[Saved entries]
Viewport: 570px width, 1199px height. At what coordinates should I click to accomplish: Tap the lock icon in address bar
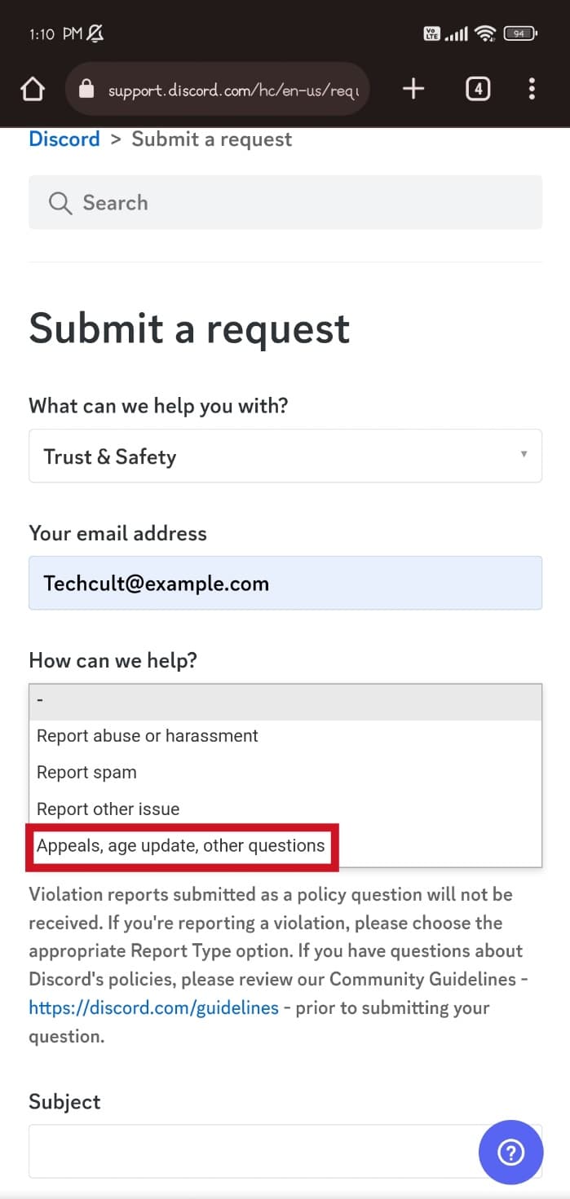pos(86,90)
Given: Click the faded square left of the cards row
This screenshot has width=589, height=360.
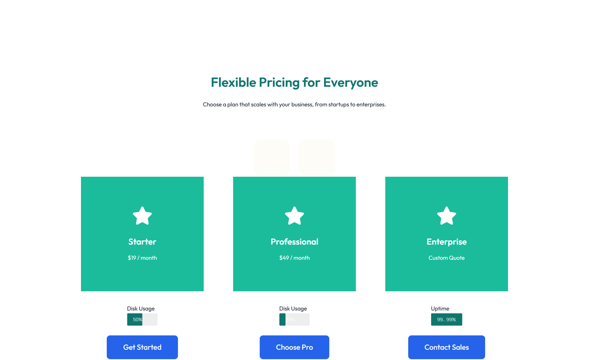Looking at the screenshot, I should tap(272, 157).
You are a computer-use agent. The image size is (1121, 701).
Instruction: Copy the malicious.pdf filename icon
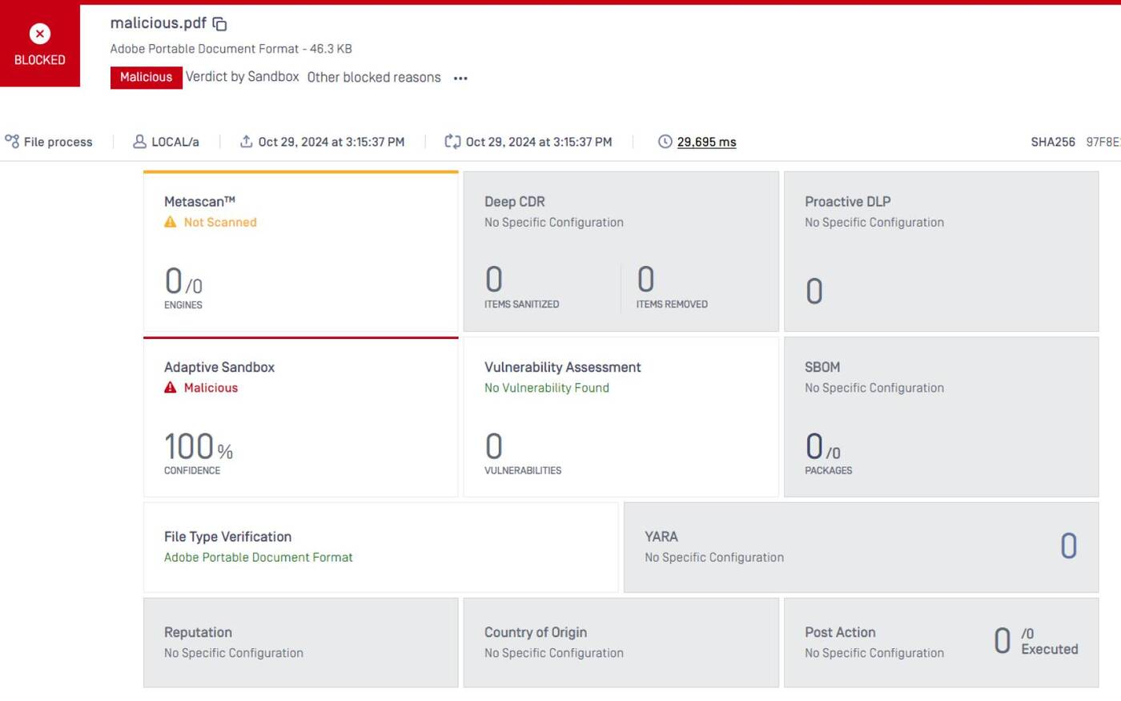219,24
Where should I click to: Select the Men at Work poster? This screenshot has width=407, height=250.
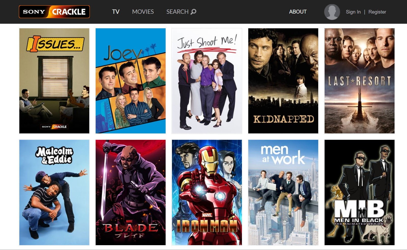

* _Task item_: From top to bottom, restate the records above exactly and omit every picture.

* _Exercise response_:
Viewport: 570px width, 1199px height. At what coordinates should I click to accomplish: Tap the lock icon in address bar
pos(86,90)
Given: Click the faded square left of the cards row
This screenshot has width=589, height=360.
Looking at the screenshot, I should tap(272, 157).
You are a computer-use agent. The image size is (1121, 701).
Instruction: Copy the malicious.pdf filename icon
219,24
Where should I click to: Select the Men at Work poster? This screenshot has width=407, height=250.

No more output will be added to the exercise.